Quoted passage:
↓↓↓

Wednesday, January 2, 2019

Book Review: A Little Snake

The Little SnakeThe Little Snake by A.L. Kennedy

My rating: 2 of 5 stars

I clearly missed something in this book. I did not get it.
Obviously it's an allegory about life and circumstances in life but I just couldn't get into it. There may be one obvious issue that held me back here, and it's not the literary writing...

Personality of Snakes
I am a long time snake owner (10+ years). My husband and I have fostered over a dozen snakes over the years and had many of our own. Today we have 3 (an 18-yr-old cornsnake, a 4-yr-0ld ball python, a 4-yr-old boa) and so I intimately know that snakes have personalities, and they are all different. No one snake is the same as another.
While the snake is the star of A. L. Kennedy's book The Little Snake; what it's really missing is a feel for the snake. I wanted to love this snake (even if his purpose in the world is dark), I wanted to connect with him and feel alongside him. I believe you are meant to sympathize with the snake and connect with him. For me it fell flat.

↑↑↑

Entries shown:
↓↓↓

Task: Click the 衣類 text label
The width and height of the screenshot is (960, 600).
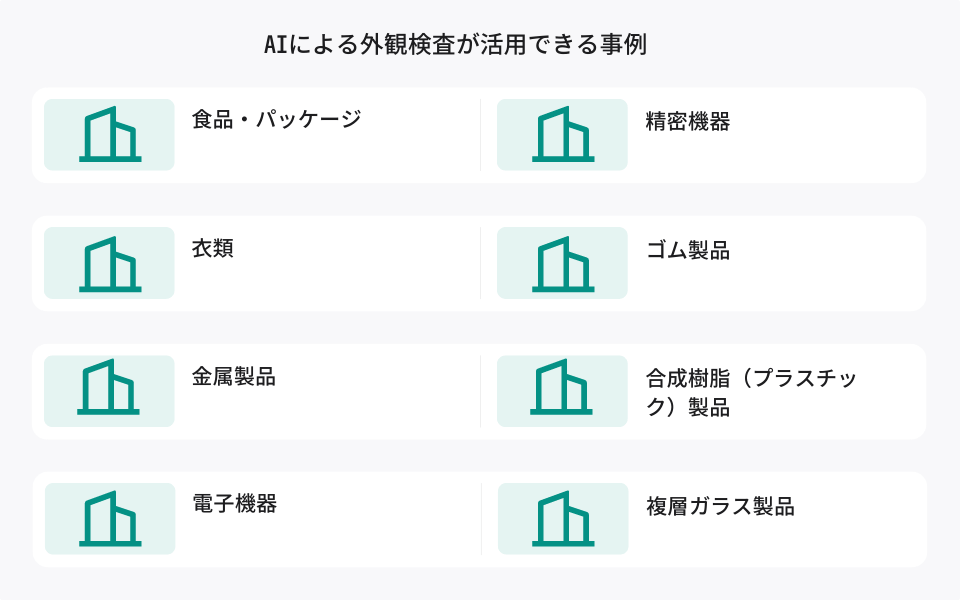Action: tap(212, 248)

↑↑↑
↓↓↓

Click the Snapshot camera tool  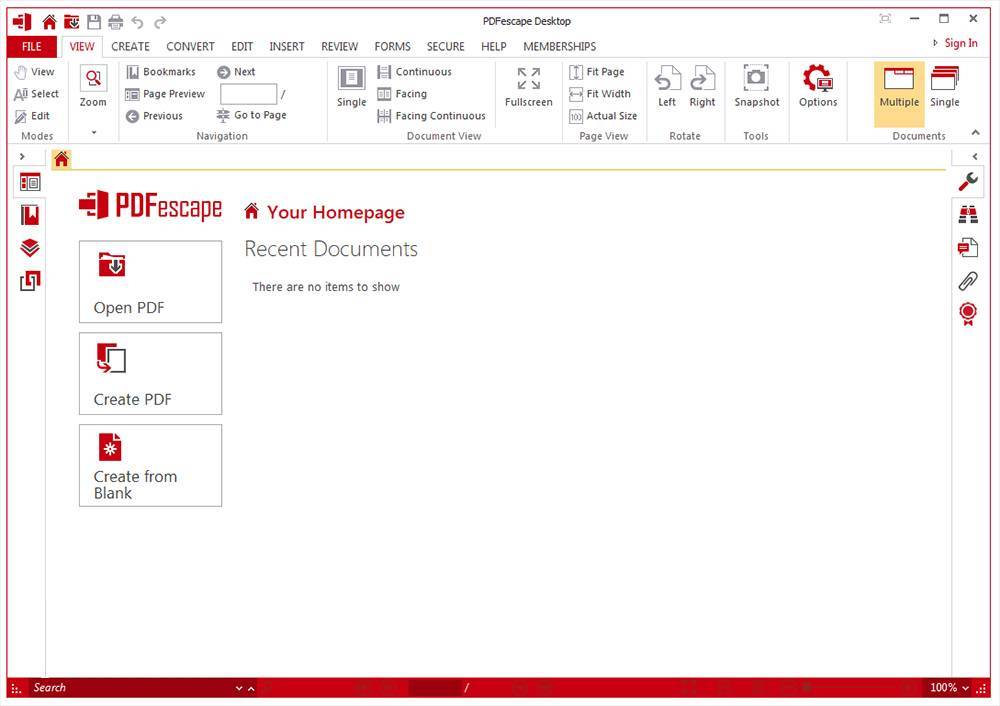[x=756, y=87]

↑↑↑
↓↓↓

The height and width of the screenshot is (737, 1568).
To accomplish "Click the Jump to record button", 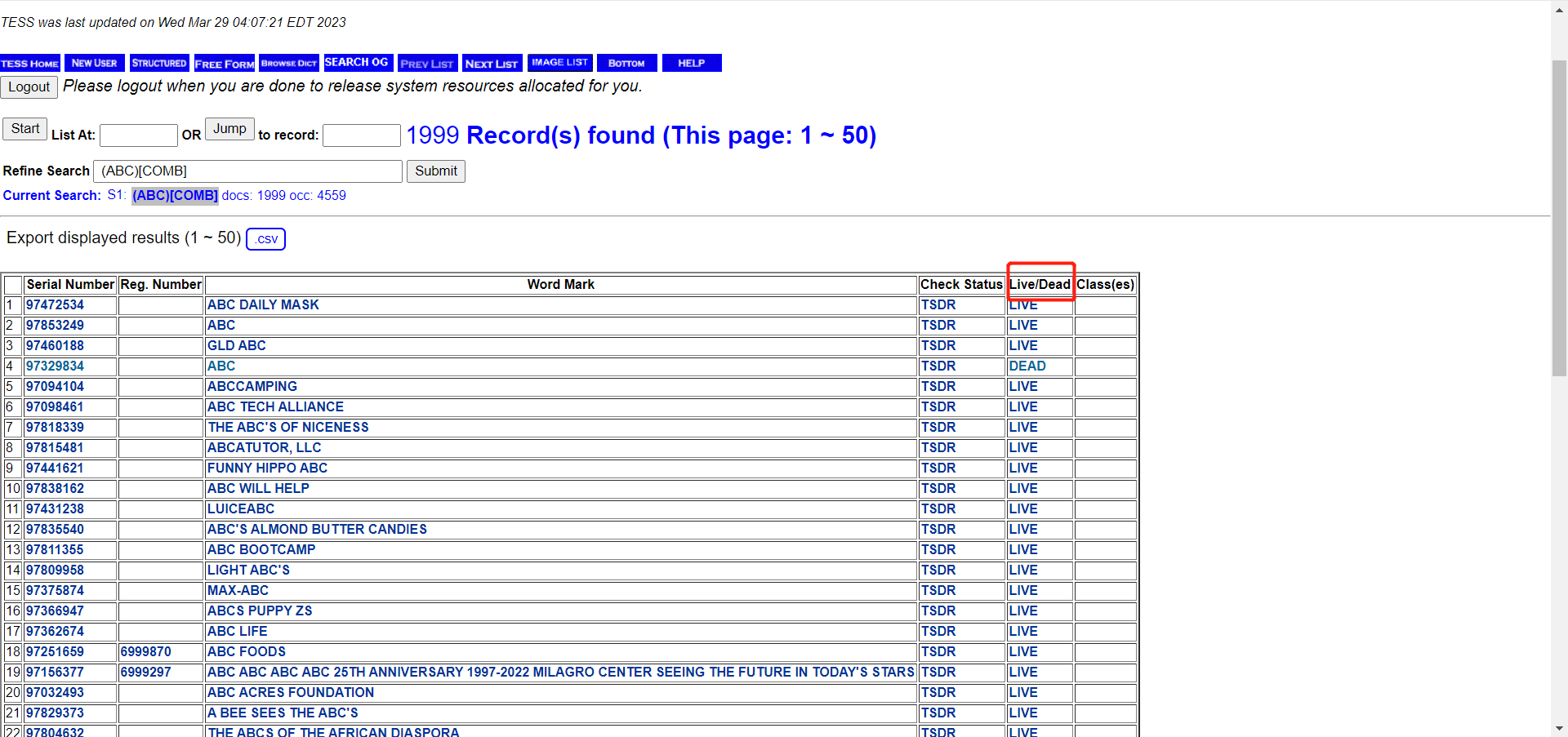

↑↑↑

Task list:
1. Write out the passage from the book review, starting at "While the snake" and ending at "it fell flat.".
2. Name the kinds of snakes the reviewer says are currently owned, according to the book review.
The material has no connection to the book review.

Final results:
1.
While the snake is the star of A. L. Kennedy's book The Little Snake; what it's really missing is a feel for the snake. I wanted to love this snake (even if his purpose in the world is dark), I wanted to connect with him and feel alongside him. I believe you are meant to sympathize with the snake and connect with him. For me it fell flat.

2. A cornsnake, a ball python, and a boa.